|Why do the police need masks?
Herald | April 13, 2009
IT'S A balaclava, apparently. No doubt it will be described as essential protective dress. But looking at the video film and photographs of the "territorial support group officer" who has just taken his baton to Ian Tomlinson minutes before the newspaper vendor's death, I'm wondering: why does a British policeman in pursuance of his duties feel the need to be masked?
There's another mystery. In one still, Tomlinson is sitting on the ground before the police line, being aided by a stranger. There are eight helmeted officers and two dog handlers in shot. Of these, only three have balaclavas. Two wear the garment normally, covering the chin. The third, having stepped aside after his attack on the passer-by, has the thing high on his face, leaving only the eyes showing. And his shoulder tabs, the tabs bearing his police number, have gone.
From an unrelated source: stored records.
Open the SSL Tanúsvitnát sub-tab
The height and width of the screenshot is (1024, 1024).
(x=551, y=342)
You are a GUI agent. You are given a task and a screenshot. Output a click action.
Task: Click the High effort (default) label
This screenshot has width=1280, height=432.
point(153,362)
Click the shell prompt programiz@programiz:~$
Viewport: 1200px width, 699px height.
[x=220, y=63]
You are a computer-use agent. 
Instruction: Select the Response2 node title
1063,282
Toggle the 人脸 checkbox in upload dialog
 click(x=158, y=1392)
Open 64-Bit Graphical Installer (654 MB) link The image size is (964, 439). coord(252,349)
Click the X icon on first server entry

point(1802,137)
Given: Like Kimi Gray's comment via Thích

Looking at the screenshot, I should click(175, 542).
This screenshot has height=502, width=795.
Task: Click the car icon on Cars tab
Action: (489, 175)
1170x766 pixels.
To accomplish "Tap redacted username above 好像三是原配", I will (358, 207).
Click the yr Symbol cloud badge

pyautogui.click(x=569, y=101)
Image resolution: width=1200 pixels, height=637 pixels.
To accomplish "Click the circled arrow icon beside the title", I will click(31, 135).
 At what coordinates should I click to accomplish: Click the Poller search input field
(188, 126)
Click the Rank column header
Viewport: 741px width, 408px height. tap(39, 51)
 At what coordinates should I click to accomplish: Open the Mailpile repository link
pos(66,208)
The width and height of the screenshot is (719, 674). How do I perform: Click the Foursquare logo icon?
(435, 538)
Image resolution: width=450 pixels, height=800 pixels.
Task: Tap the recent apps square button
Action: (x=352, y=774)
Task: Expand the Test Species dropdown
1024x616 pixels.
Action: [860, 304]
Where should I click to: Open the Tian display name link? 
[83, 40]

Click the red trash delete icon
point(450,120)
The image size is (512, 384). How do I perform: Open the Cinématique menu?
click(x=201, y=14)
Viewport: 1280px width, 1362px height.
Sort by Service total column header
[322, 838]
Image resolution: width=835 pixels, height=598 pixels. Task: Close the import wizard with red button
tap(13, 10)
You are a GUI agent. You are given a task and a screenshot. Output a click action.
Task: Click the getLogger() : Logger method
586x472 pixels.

That's an old one. It is, of course, against all the rules. The number is there for a reason, in theory to the benefit of police and public alike should disputes arise. Traditionally, we don't much care for masked and anonymous coppers in a country said to cherish the right to protest. After all, the forces of law and order, repositories of public trust, have nothing to hide.
Someone has to give the orders. Someone has to set the tone, plan the strategy, and lead the officers on the ground to an understanding of what is, and is not, acceptable. "Kettling", the penning of a crowd into a confined area for hours on end as though to provoke anger, does not happen spontaneously. The use of batons and shields does not happen on a whim. The planting of plain-clothes officers and fake photographers is no freelance initiative. And levels of violence - "zero tolerance", if you like - arise from operational decisions.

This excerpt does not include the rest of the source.